点検ロボット

点検ロボットとは

点検ロボットとは、対象物を点検するために設計されたロボットです。点検ロボットは、カメラやセンサーなどを搭載し自律走行します。

近年、様々な現場で人手不足が深刻化しており、インフラの維持や設備管理に欠かせない点検作業の現場でも同様の問題を抱えています。そこで、従来人が行っていた点検作業を点検ロボットで行うことで、作業の効率化が図れると同時に人手不足の解消に繋がります。

また、適応した点検ロボットを使用することにより、危険を伴う現場で安全面を確保することや、従来人が入り込めなかった場所での点検を可能にします。

点検ロボットの使用用途

点検ロボットは様々な場面で使用されています。以下はその使用用途の一例です。

1. インフラの点検

生活インフラの一つである下水管、排水管において、点検ロボットを使用することにより内部の腐食や破損、ひび割れ等の点検を行うことができます。

また、データセンターにおいて点検ロボットを導入する動きが増えています。データセンターでは、電気を多量に使う為日々の設備点検が欠かせませんが、点検ロボットを自動巡回させることにより作業軽減に繋がります。

2. 災害現場

豪雨災害の現場では、建物の床下の状態や基礎や柱の点検などに点検ロボットが使用されています。

また、大地震などの災害現場でもロボットを活用する動きがあります。大地震などの災害が起きると、建物が倒壊し瓦礫の中で救助活動をしなければなりません。災害現場でロボットを遠隔操作することにより、人が入れない場所の被害状況の確認及びロボットアーム等を使用した救助活動を行うことができ、二次災害を防ぐことも可能になります。

3. 農業

農場では、土壌の状態や作物の成長状態を定点観測するにあたり点検ロボットの使用が可能です。農場は土地が広大で定期的に観測するのには多大な労力が必要ですが、ロボットを遠隔操作することで労力を低減できます。

また、農業用の水路トンネルの点検用途にも、点検ロボットが開発されています。
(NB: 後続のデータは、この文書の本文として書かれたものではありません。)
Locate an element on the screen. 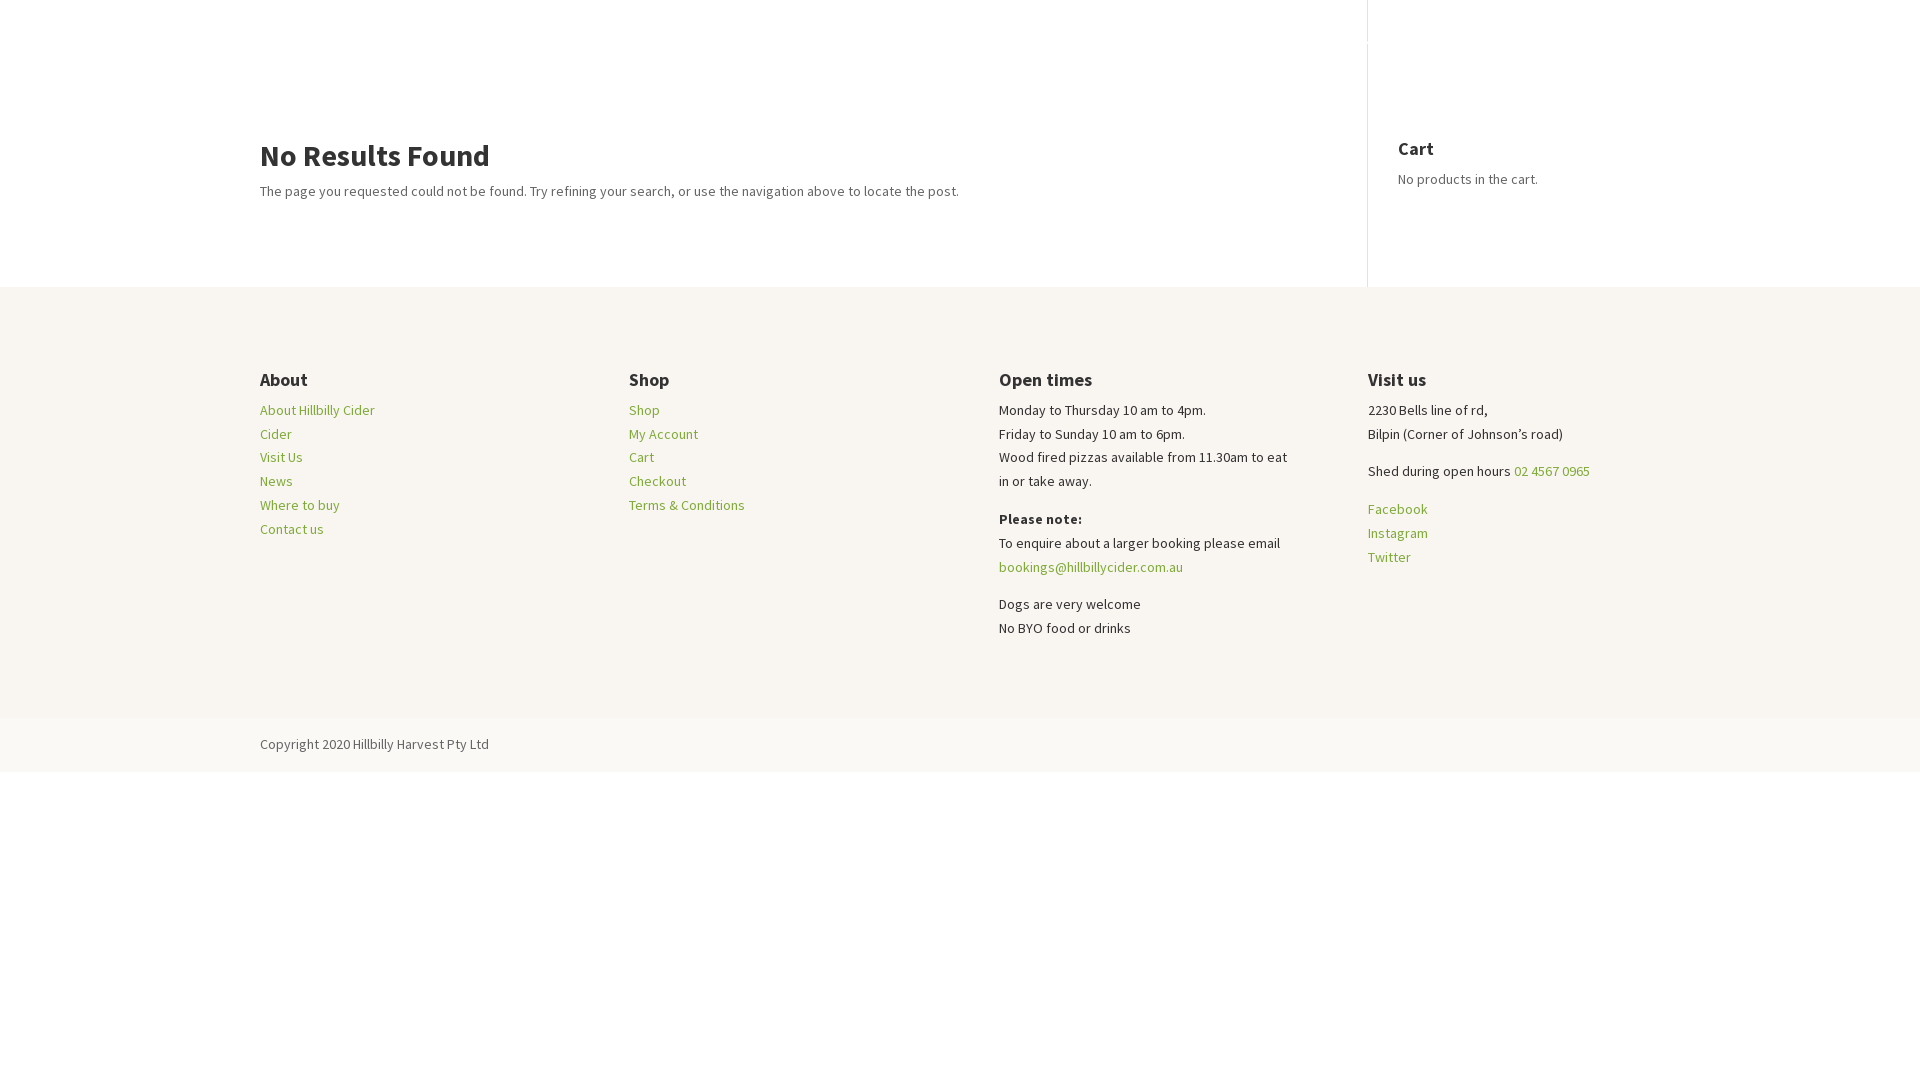  'Instagram' is located at coordinates (1396, 531).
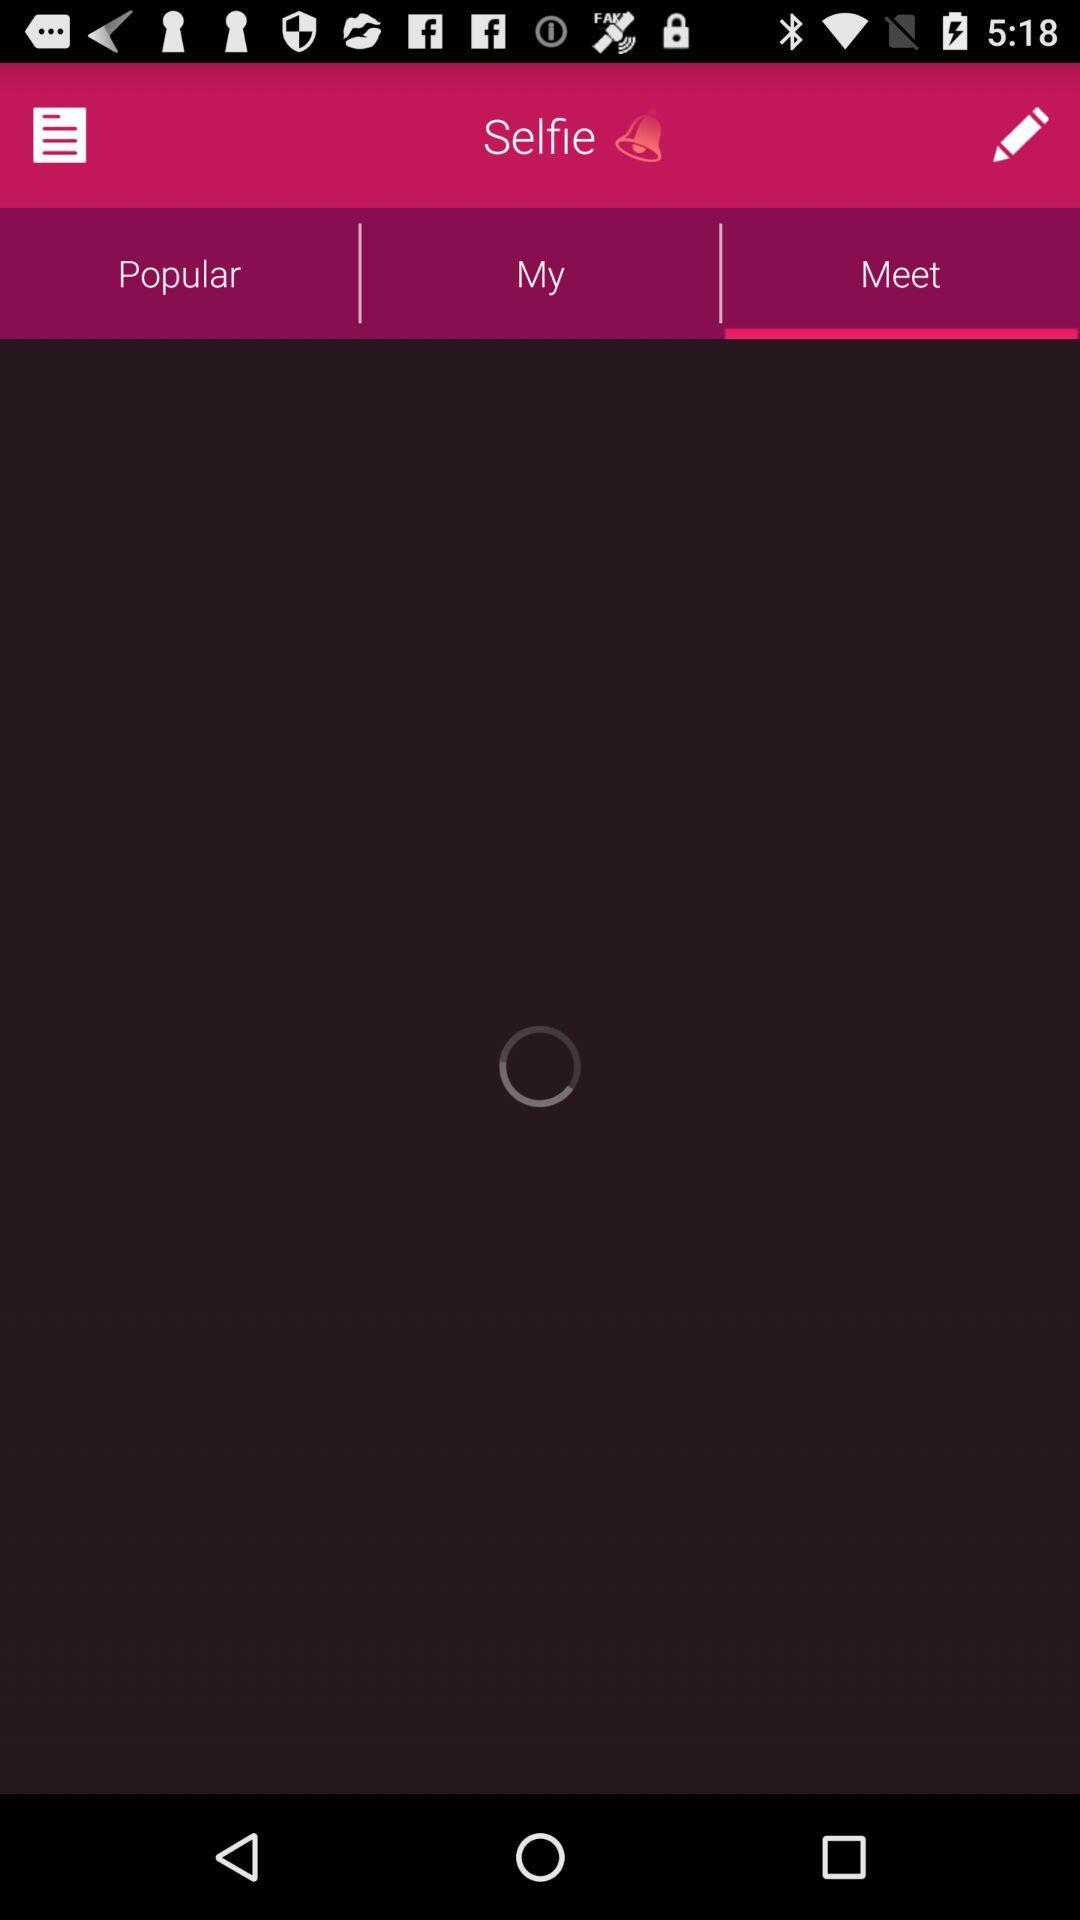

農業用の水路トンネルは総延長2,000 km以上ありますが、上水、工業用水等と兼用になっているトンネルなどでは断水することが難しく、今まで人による点検が十分に出来ませんでした。高感度カメラを搭載し、通水中でもカメラが回転しない様自動制御される点検ロボットが開発され、水路トンネル内部のひび割れや漏水などを点検することが可能となっています。

4. 警備

近年は、大型ショッピングモールや複合施設、病院、工場などで、パトロールを行うロボットの導入が増えています。このロボットは警備ロボットとも呼ばれ、警備・見回りすると同時に、通路や手すりの消毒を行うなどニーズに合わせてカスタマイズすることも可能になっています。

点検ロボットの原理

点検ロボットは使用用途に応じ様々な機能を搭載します。以下に代表的な機能と原理を記載します。

1.自律走行

周囲の環境を認識するための3Dレーザーセンサーなどの情報からマップを作成し、自己位置と環境位置を把握し走行ルートを決め、ルート上の人や障害物を自動で回避しながら自律走行します。
また、ユーザーインタフェースや制御装置を介して操作することが可能です。

使用用途に合わせ、凹凸のある路面に対応させたり防水仕様にしたロボットもあります。

2. カメラ

CMOSカメラやCCDカメラ、使用場面に応じ赤外線カメラなどを搭載し撮影します。

3. センサー

自律走行に必要なマッピングのための3Dレーザーセンサーを備え、使用用途に応じ赤外線センサー、ガスセンサー、においセンサー、超音波センサー等を搭載します。

ユーザーは、これらのカメラやセンサーにより得られた情報を遠隔地で確認することができ、異常検知や、AIを用いての定量的な分析や記録・レポート作成を容易に出来る様になります。

点検ロボットのその他の情報

今後、更なる導入が進むことが期待される点検ロボットの一例を記載します。

インフラの中でも、特に維持・管理が難しいとされ老朽化が進む橋梁・トンネルにおいて、点検ロボットの導入が広がることが期待されます。人手不足の解消や、適切に点検・予防保全を進めることでSDGsに繋がります。

他にも、鉄道の架線整備やビルのメンテナンス等の高所作業への点検ロボットの導入が、安全面からも期待されています。